Gemeinsame Initiative von Deutschland und Frankreich zur Vorbereitung der Frühjahrstagung des Europäischen Rates
ID: 78107
Gemeinsame Initiative von Deutschland und Frankreich zur Vorbereitung der Frühjahrstagung des Europäischen Rates
In einem gemeinsamen Brief an den Ratsvorsitzenden Ministerpräsident Mirek Topolánek und den Präsidenten der Europäischen Kommission José Manuel Barroso schreiben Bundeskanzlerin Angela Merkel und der französische Präsident Nicolas Sarkozy:
Sehr geehrter Herr Ministerpräsident,
sehr geehrter Herr Präsident,
mit diesem Brief wollen Deutschland und Frankreich einen Beitrag zur Vorbereitung der Frühjahrstagung des Europäischen Rates und zur Stärkung der gemeinsamen Stimme Europas auf dem G20-Gipfeltreffen leisten. Nur mit geeinter Stimme sprechen wir kraftvoll genug, um unser gemeinsames Interesse zu wahren, unsere Volkswirtschaften in der globalisierten Weltwirtschaft wieder auf einen nachhaltigen Wachstumskurs zu bringen.

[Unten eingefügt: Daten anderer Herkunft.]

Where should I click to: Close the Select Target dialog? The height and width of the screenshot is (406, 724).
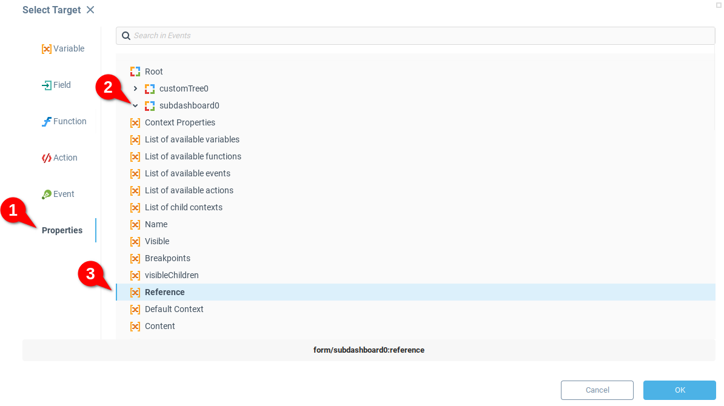tap(90, 10)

Am Vorabend entscheidender Konferenzen sind wir zutiefst davon überzeugt, dass wir die einzigartige historische Chance nutzen müssen, auf dem G20-Gipfel in London am 2. April 2009 die Ursachen für die weltweite Krise, die wir auf dem Washingtoner Gipfel benannt haben, weiter zu bekämpfen. Höchste Priorität kommt dem Aufbau einer neuen globalen Finanzarchitektur zu. Die Europäische Union muss einen gemeinsamen Standpunkt vertreten und in diesem Prozess die Vorreiterrolle einnehmen.

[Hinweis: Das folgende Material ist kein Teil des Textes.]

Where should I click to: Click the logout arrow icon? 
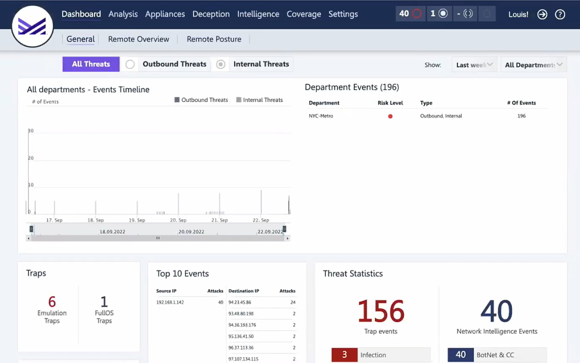click(x=542, y=14)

Im Rahmen eines koordinierten Ansatzes unter Federführung der französischen und tschechischen Präsidentschaften haben die Europäische Union und die Mitgliedstaaten erfolgreich dazu beigetragen, die wirtschaftlichen Auswirkungen der gegenwärtigen globalen Rezession einzudämmen. Mit einem Volumen von mehr als 400 Milliarden Euro (etwa 3,3 Prozent des BIP der EU) unterstützt das Europäische Konjunkturprogramm Unternehmen dabei, die Krise zu meistern. Es schafft neue Investitionen, stärkt die Nachfrage, sichert Arbeitsplätze und gibt beträchtliche Anreize zur Wiederbelebung der Weltwirtschaft. Mit dieser Leistung steht Europa bei der Bekämpfung der globalen Rezession an vorderster Front. Beim bevorstehenden Europäischen Rat sollten wir unseren Bürgern, unseren Partnern und der Wirtschaft eine kraftvolle Botschaft des Vertrauens in den Umfang und die Wirksamkeit unserer eigenen Konjunkturprogramme senden.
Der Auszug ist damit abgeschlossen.